Jornal aciona STF para certificar que Bolsonaro entregou exames de Covid-19

Estadão também entrou com recurso no STJ contra a decisão do presidente do tribunal

Foto: Ricardo Giusti/CP

O jornal O Estado de S.Paulo entrou nesta sexta-feira com um recurso no Supremo Tribunal Federal (STF) para certificar que o presidente Jair Bolsonaro entregou mesmo à Justiça todos os exames realizados para identificar se contraiu ou não o novo coronavírus. A Justiça Federal de São Paulo e o Tribunal Regional Federal da 3ª Região (TRF-3) haviam garantido o direito de a publicação ter acesso aos laudos por conta do interesse público em torno da saúde do chefe do Executivo. O governo, no entanto, conseguiu barrar a divulgação no Superior Tribunal de Justiça (STJ), o que levou o jornal a entrar com uma ação no STF.
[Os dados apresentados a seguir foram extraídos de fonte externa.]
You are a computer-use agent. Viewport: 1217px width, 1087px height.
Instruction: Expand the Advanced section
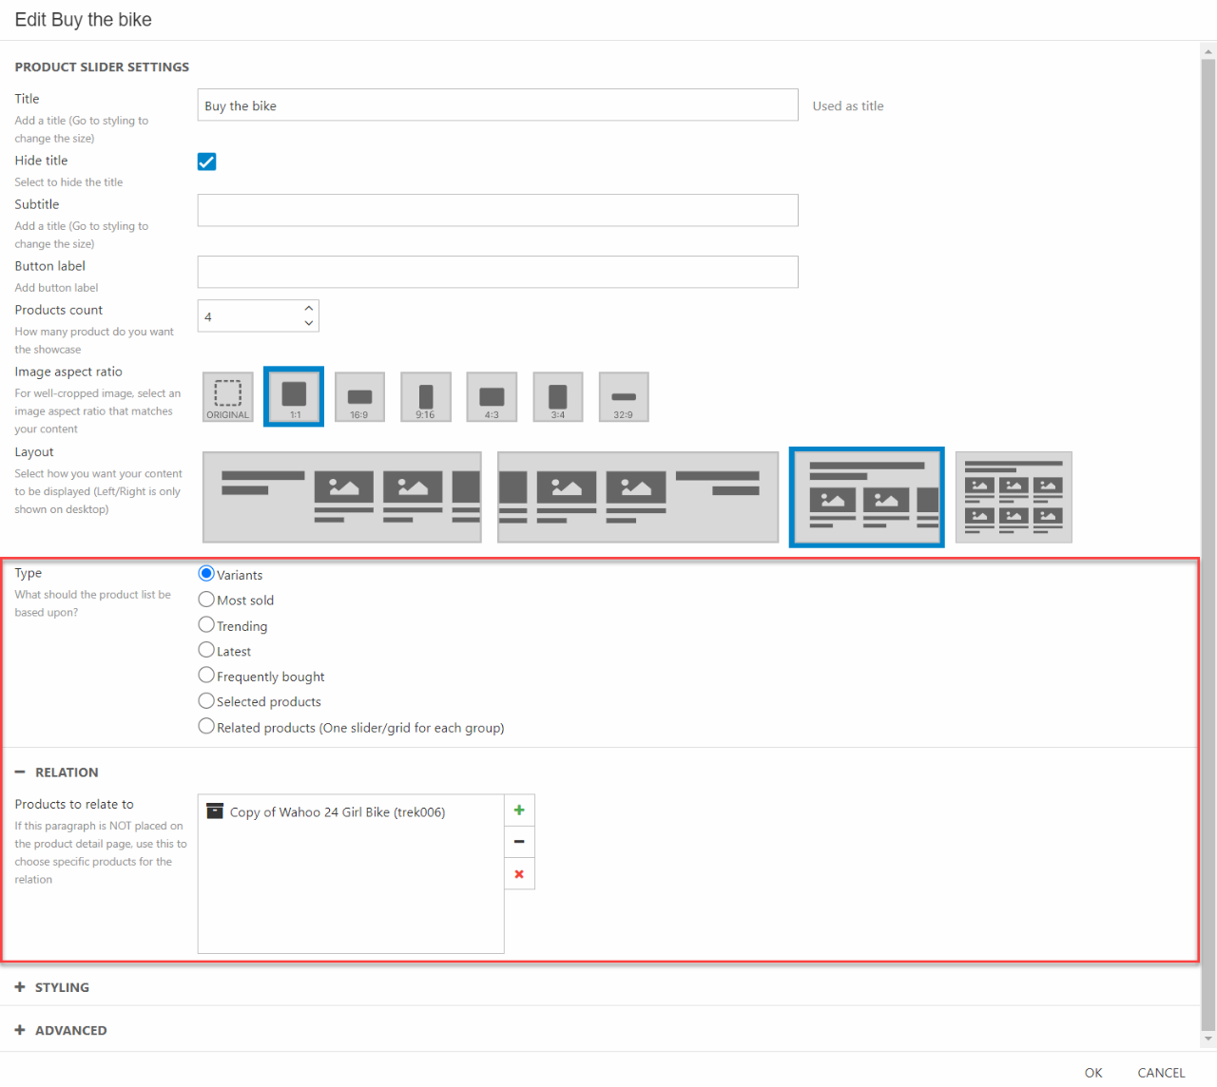click(70, 1030)
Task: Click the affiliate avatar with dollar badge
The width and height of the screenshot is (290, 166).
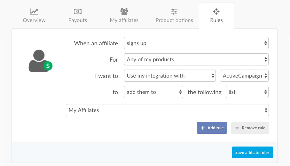Action: (41, 61)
Antes mesmo de o ministro Ricardo Lewandowski decidir sobre o caso, a defesa do presidente Jair Bolsonaro encaminhou ao Supremo três laudos – com codinomes –, todos informando resultado negativo. Em um deles, da Fiocruz, não há CPF, RG, data de aniversário nem qualquer outra informação que vincule o documento ao presidente da República. Para o Estadão, a entrega espontânea de documentos atribuídos a Bolsonaro não encerra o caso.

“Logo, impossível saber de antemão se realmente foram entregues todos os laudos de exame a que submetido o sr. Presidente da República, voltados a constatar tenha ou não Sua Excelência contraído a Covid-19 — e até mesmo se de fato a si aludem, já que utilizados pseudônimos e, no último deles, dado algum há que minimamente indique quem é o paciente”, ressalta o advogado do Estadão Afranio Affonso Ferreira Neto.

A Fiocruz informou ao jornal que emitiu um laudo de Covid-19 atribuído a Bolsonaro considerando uma solicitação “advinda do gabinete da Presidência da República”. A defesa de Bolsonaro sustenta que ele usou codinomes para evitar a identificação do paciente.

Uma resolução da Anvisa exige que o laboratório clínico e o posto de coleta laboratorial solicitem ao paciente um documento que comprove a identificação. No papel da Fiocruz, no entanto, o laudo é atribuído genericamente ao “paciente 5”, sem nenhuma informação adicional do sujeito.

“O que pode se dizer é que, pelo documento sozinho, não há garantia que o laudo é ou não é do presidente”, avaliou o professor de proteção de dados pessoais Alexandre Pacheco da Silva, da FGV Direito São Paulo.

Silva menciona ainda que a vinculação do laudo do “paciente 5” a Bolsonaro é feita em um outro papel, um ofício assinado pelo coordenador de Saúde da Presidência, o urologista Guilherme Guimarães Wimmer. “O que é complicado é que neste caso a gente espera receber essa informação do laboratório, que é um terceiro não interessado, e não do próprio governo”, disse o especialista da FGV.

Antecipação

O Estadão também entrou com recurso no STJ contra a decisão do presidente do tribunal, João Otávio de Noronha, que liberou Bolsonaro de entrega os exames. A defesa do jornal sustenta que, antes de decidir a favor do presidente, Noronha antecipou o entendimento sobre o tema ao dar uma entrevista ao site jurídico JOTA, o que contraria a Lei Orgânica da Magistratura Nacional.

Na entrevista, o presidente do STJ afirmou que “não é republicano” exigir que os documentos de Bolsonaro venham a público. “Não é porque o cidadão se elege presidente ou e ministro que não tenha direito a um mínimo de privacidade. A gente não perde a qualidade de ser humano por exercer um cargo de relevância na República”, argumentou.